The MIDI key pressure message, also known as a "MIDI aftertouch message", tells a MIDI device that at a certain time pressure should be applied to a note similar to applying pressure to electronic keyboard keys.

Most electronic keyboards are designed so that when pressure is applied a small change in pitch occurs similar to the tremolo system on electric guitars.

This message belongs to the category of MIDI voice messages.

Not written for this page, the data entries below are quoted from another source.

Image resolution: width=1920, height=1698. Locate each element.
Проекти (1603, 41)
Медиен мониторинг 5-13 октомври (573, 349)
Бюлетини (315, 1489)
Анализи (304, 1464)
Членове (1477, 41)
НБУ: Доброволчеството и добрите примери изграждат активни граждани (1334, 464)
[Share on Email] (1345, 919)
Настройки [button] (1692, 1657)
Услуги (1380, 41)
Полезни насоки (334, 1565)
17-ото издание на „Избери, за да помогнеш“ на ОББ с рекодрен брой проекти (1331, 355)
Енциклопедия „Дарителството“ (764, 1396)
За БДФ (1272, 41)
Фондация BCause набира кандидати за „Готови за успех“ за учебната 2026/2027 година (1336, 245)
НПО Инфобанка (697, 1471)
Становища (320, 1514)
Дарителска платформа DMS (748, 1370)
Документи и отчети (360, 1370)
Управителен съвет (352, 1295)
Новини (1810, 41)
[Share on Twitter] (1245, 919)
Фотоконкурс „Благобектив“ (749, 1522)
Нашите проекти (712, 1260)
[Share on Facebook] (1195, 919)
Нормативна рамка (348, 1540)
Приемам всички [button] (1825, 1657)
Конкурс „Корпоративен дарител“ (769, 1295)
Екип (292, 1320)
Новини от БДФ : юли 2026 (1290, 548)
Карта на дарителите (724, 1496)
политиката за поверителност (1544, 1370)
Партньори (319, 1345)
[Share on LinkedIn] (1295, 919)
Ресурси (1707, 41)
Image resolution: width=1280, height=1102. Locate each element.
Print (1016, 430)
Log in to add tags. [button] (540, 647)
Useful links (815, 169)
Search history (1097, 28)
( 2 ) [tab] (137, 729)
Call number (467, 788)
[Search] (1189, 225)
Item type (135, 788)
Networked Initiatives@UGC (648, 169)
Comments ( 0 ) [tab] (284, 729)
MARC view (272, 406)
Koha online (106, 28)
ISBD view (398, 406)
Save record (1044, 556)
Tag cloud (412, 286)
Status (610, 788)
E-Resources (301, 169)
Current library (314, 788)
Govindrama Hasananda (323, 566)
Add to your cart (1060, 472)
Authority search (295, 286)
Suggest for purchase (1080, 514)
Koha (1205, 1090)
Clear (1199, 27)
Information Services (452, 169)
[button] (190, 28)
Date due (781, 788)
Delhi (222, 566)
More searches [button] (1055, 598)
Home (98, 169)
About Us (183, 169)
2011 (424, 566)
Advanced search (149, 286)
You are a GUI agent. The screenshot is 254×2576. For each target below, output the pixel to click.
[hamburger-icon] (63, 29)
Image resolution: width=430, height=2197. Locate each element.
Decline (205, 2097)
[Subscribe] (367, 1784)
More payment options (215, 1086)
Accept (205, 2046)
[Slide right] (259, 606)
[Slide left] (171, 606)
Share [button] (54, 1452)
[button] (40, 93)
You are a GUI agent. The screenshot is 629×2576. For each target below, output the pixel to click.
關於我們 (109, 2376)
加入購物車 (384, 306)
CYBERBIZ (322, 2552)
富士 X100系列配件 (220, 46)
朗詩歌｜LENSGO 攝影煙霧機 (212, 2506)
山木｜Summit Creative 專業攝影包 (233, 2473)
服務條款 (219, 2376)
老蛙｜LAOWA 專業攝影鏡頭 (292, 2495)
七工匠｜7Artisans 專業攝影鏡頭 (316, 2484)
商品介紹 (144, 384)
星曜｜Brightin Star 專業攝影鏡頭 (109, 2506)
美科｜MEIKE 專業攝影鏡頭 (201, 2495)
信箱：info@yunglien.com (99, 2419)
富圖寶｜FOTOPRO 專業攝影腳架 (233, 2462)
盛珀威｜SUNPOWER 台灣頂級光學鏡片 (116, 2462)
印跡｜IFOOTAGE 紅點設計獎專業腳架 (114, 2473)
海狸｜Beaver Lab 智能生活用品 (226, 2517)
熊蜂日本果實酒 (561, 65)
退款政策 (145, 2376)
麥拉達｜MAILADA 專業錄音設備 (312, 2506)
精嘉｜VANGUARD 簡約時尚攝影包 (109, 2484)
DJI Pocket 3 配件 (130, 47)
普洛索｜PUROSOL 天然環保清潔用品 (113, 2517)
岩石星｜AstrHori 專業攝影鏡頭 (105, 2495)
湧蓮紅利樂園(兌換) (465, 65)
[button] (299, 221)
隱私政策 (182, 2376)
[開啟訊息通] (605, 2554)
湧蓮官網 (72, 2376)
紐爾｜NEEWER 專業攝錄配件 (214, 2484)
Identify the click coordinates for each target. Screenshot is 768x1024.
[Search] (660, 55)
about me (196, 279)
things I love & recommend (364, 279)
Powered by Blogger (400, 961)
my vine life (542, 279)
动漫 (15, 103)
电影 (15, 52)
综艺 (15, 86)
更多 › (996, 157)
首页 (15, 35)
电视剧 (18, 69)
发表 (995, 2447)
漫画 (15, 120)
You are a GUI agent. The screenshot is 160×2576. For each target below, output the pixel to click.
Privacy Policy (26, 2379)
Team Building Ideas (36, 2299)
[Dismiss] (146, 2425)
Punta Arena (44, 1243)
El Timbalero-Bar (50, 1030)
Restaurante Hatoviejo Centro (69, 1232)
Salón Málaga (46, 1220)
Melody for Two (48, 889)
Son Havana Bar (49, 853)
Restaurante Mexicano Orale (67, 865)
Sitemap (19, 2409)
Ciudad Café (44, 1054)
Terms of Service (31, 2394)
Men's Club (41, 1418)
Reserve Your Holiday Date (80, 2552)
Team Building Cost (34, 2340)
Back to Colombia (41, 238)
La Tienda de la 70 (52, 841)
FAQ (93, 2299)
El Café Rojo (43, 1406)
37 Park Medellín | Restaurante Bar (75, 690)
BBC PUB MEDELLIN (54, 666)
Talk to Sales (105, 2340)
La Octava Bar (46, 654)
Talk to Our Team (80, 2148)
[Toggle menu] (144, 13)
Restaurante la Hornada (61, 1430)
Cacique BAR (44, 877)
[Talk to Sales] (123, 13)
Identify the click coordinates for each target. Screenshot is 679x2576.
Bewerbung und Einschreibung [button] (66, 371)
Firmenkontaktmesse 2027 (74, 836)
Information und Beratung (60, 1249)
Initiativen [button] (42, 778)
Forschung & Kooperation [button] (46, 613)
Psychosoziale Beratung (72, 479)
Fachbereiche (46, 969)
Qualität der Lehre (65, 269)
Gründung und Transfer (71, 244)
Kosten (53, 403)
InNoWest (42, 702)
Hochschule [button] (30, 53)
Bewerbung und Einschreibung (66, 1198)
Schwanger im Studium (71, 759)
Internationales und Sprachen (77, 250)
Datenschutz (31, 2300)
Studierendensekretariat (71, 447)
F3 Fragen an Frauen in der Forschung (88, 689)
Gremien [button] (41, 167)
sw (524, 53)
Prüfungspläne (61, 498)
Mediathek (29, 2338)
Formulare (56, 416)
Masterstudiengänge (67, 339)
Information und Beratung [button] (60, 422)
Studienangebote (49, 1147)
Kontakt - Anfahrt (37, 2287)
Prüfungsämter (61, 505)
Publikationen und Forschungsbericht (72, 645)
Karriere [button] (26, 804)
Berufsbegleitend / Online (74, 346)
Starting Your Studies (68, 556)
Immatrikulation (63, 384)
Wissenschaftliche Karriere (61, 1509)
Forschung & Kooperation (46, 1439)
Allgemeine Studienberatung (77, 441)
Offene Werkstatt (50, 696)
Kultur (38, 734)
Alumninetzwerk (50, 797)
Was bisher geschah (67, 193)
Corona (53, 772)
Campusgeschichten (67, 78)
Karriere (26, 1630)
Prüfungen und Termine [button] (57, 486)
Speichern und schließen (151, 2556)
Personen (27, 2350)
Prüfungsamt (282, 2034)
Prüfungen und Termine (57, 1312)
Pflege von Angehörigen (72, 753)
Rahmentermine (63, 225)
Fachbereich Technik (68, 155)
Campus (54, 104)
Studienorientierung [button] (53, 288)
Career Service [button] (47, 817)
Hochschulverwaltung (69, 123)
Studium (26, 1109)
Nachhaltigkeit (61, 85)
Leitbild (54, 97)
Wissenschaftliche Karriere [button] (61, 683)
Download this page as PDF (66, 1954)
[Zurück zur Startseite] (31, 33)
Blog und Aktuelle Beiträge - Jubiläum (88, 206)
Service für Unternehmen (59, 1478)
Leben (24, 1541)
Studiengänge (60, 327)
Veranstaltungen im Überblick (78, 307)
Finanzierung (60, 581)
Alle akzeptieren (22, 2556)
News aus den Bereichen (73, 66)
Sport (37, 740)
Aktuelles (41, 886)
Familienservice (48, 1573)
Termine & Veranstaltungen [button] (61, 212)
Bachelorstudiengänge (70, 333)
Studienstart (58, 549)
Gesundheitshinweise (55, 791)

The MIDI key pressure message consists of three bytes of data. The first byte is the status byte and has hexadecimal values between 0xA0 and 0xAF. The high nibble of the status byte is A, which tells the MIDI device that this is a “key pressure” message. The low nibble of the status byte is between 0 and F (0 and 15 in decimal values) and points to one of the 16 MIDI channels. Two bytes follow the status byte. The first byte after the status byte is has values between 0x00 and 0x7F (0 and 127 in decimal values) and shows to which note pressure should be applied. A value of 0x3C (60 decimal) signifies the note middle C. Higher values point to higher notes. The second byte after the status byte is the amount of pressure, with 0 being least pressure and 127 being most pressure. How much of a change 127 is depends on the MIDI device.

Since a MIDI key pressure message specifies a single amount of pressure, a MIDI device must receive numerous MIDI key pressure messages to actually produce varying note pressure.

What a key pressure message sounds like depends on the device. With the General MIDI 2 standard, the MIDI controller destination message was defined to help standardize device response to the MIDI key pressure message and other controllers.

The following is an example of a MIDI key pressure message.

0xA4 0x3F 0x79

The status byte 0xA4 shows that this is a key pressure message and that the note to which pressure should be applied is on channel 4. The note is 0x3F (63 decimal), which is D# above middle C. The amount of pressure applied should be 0x79 (121 decimal).